**MATERIALS PROVIDED**
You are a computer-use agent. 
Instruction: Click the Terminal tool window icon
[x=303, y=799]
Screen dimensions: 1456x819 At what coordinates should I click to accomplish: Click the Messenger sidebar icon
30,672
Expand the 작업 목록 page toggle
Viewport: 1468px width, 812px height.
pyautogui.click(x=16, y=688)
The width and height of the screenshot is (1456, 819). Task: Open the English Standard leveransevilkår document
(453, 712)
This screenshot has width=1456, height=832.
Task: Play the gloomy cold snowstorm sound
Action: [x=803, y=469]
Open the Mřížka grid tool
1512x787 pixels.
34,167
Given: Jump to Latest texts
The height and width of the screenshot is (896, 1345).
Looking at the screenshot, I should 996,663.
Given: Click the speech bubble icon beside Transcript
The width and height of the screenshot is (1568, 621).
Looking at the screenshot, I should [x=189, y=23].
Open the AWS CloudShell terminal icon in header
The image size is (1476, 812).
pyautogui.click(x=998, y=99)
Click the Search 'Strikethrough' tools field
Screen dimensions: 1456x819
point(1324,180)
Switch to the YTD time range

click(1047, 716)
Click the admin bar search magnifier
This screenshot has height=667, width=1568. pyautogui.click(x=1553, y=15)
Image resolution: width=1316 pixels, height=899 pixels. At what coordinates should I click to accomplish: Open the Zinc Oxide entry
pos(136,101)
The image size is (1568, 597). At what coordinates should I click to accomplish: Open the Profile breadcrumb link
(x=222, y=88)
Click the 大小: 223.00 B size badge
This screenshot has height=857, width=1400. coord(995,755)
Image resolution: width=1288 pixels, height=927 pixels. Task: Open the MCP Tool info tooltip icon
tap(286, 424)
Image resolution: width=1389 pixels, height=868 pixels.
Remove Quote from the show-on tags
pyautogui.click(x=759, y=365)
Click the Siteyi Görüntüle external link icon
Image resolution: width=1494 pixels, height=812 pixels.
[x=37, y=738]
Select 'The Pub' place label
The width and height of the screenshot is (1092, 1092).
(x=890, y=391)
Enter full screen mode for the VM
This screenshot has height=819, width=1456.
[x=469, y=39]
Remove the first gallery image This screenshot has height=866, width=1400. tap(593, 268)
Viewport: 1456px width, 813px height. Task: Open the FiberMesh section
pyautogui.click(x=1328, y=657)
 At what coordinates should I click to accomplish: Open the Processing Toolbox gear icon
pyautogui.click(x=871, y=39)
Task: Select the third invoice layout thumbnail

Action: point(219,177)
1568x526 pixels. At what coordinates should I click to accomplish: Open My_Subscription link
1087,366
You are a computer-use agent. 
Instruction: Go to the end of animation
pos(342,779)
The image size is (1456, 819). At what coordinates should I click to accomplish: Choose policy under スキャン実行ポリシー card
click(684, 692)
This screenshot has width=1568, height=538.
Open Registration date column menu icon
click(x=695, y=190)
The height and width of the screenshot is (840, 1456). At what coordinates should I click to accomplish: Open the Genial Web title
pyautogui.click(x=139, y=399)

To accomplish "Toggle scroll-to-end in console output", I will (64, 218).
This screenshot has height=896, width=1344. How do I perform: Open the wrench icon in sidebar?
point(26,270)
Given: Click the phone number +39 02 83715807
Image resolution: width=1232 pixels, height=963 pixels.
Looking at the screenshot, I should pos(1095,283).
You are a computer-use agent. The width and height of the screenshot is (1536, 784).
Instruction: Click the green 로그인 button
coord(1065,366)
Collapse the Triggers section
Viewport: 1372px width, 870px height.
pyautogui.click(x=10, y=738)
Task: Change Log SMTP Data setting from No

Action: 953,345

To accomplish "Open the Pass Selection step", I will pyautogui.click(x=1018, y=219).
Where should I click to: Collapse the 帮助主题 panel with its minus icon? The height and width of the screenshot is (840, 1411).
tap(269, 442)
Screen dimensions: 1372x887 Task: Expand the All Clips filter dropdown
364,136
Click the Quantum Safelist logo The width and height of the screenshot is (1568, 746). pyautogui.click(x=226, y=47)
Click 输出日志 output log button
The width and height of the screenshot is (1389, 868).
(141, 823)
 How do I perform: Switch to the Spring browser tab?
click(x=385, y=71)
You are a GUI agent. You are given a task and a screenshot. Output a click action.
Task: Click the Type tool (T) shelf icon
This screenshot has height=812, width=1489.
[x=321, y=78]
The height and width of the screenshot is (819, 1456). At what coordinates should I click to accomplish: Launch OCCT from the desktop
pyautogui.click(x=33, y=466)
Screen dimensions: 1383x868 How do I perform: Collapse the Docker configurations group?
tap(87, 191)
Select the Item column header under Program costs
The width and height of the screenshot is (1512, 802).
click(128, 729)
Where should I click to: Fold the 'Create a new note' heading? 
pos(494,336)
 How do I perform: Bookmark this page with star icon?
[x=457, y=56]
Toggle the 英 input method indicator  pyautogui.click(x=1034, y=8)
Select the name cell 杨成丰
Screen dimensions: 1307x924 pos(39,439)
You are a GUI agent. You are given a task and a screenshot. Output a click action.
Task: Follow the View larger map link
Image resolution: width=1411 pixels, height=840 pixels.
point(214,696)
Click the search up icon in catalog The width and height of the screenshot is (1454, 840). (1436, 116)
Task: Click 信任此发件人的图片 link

**WORK REQUIRED**
Produce a verbatim transcript of the material above.

**COMPLETED TASK**
You are a computer-use agent. 
Instruction: Click the Terminal tool window icon
[x=303, y=799]
Screen dimensions: 1456x819 At what coordinates should I click to accomplish: Click the Messenger sidebar icon
30,672
Expand the 작업 목록 page toggle
Viewport: 1468px width, 812px height.
pyautogui.click(x=16, y=688)
The width and height of the screenshot is (1456, 819). Task: Open the English Standard leveransevilkår document
(453, 712)
This screenshot has width=1456, height=832.
Task: Play the gloomy cold snowstorm sound
Action: [x=803, y=469]
Open the Mřížka grid tool
1512x787 pixels.
34,167
Given: Jump to Latest texts
The height and width of the screenshot is (896, 1345).
Looking at the screenshot, I should 996,663.
Given: Click the speech bubble icon beside Transcript
The width and height of the screenshot is (1568, 621).
Looking at the screenshot, I should [x=189, y=23].
Open the AWS CloudShell terminal icon in header
The image size is (1476, 812).
pyautogui.click(x=998, y=99)
Click the Search 'Strikethrough' tools field
Screen dimensions: 1456x819
point(1324,180)
Switch to the YTD time range

click(1047, 716)
Click the admin bar search magnifier
This screenshot has height=667, width=1568. pyautogui.click(x=1553, y=15)
Image resolution: width=1316 pixels, height=899 pixels. At what coordinates should I click to accomplish: Open the Zinc Oxide entry
pos(136,101)
The image size is (1568, 597). At what coordinates should I click to accomplish: Open the Profile breadcrumb link
(x=222, y=88)
Click the 大小: 223.00 B size badge
This screenshot has height=857, width=1400. coord(995,755)
Image resolution: width=1288 pixels, height=927 pixels. Task: Open the MCP Tool info tooltip icon
tap(286, 424)
Image resolution: width=1389 pixels, height=868 pixels.
Remove Quote from the show-on tags
pyautogui.click(x=759, y=365)
Click the Siteyi Görüntüle external link icon
Image resolution: width=1494 pixels, height=812 pixels.
[x=37, y=738]
Select 'The Pub' place label
The width and height of the screenshot is (1092, 1092).
(x=890, y=391)
Enter full screen mode for the VM
This screenshot has height=819, width=1456.
[x=469, y=39]
Remove the first gallery image This screenshot has height=866, width=1400. tap(593, 268)
Viewport: 1456px width, 813px height. Task: Open the FiberMesh section
pyautogui.click(x=1328, y=657)
 At what coordinates should I click to accomplish: Open the Processing Toolbox gear icon
pyautogui.click(x=871, y=39)
Task: Select the third invoice layout thumbnail

Action: point(219,177)
1568x526 pixels. At what coordinates should I click to accomplish: Open My_Subscription link
1087,366
You are a computer-use agent. 
Instruction: Go to the end of animation
pos(342,779)
The image size is (1456, 819). At what coordinates should I click to accomplish: Choose policy under スキャン実行ポリシー card
click(684, 692)
This screenshot has width=1568, height=538.
Open Registration date column menu icon
click(x=695, y=190)
The height and width of the screenshot is (840, 1456). At what coordinates should I click to accomplish: Open the Genial Web title
pyautogui.click(x=139, y=399)

To accomplish "Toggle scroll-to-end in console output", I will (64, 218).
This screenshot has height=896, width=1344. How do I perform: Open the wrench icon in sidebar?
point(26,270)
Given: Click the phone number +39 02 83715807
Image resolution: width=1232 pixels, height=963 pixels.
Looking at the screenshot, I should pos(1095,283).
You are a computer-use agent. The width and height of the screenshot is (1536, 784).
Instruction: Click the green 로그인 button
coord(1065,366)
Collapse the Triggers section
Viewport: 1372px width, 870px height.
pyautogui.click(x=10, y=738)
Task: Change Log SMTP Data setting from No

Action: 953,345

To accomplish "Open the Pass Selection step", I will pyautogui.click(x=1018, y=219).
Where should I click to: Collapse the 帮助主题 panel with its minus icon? The height and width of the screenshot is (840, 1411).
tap(269, 442)
Screen dimensions: 1372x887 Task: Expand the All Clips filter dropdown
364,136
Click the Quantum Safelist logo The width and height of the screenshot is (1568, 746). pyautogui.click(x=226, y=47)
Click 输出日志 output log button
The width and height of the screenshot is (1389, 868).
(141, 823)
 How do I perform: Switch to the Spring browser tab?
click(x=385, y=71)
You are a GUI agent. You are given a task and a screenshot. Output a click action.
Task: Click the Type tool (T) shelf icon
This screenshot has height=812, width=1489.
[x=321, y=78]
The height and width of the screenshot is (819, 1456). At what coordinates should I click to accomplish: Launch OCCT from the desktop
pyautogui.click(x=33, y=466)
Screen dimensions: 1383x868 How do I perform: Collapse the Docker configurations group?
tap(87, 191)
Select the Item column header under Program costs
The width and height of the screenshot is (1512, 802).
click(128, 729)
Where should I click to: Fold the 'Create a new note' heading? 
pos(494,336)
 How do I perform: Bookmark this page with star icon?
[x=457, y=56]
Toggle the 英 input method indicator  pyautogui.click(x=1034, y=8)
Select the name cell 杨成丰
Screen dimensions: 1307x924 pos(39,439)
You are a GUI agent. You are given a task and a screenshot. Output a click action.
Task: Follow the View larger map link
Image resolution: width=1411 pixels, height=840 pixels.
point(214,696)
Click the search up icon in catalog The width and height of the screenshot is (1454, 840). (1436, 116)
Task: Click 信任此发件人的图片 link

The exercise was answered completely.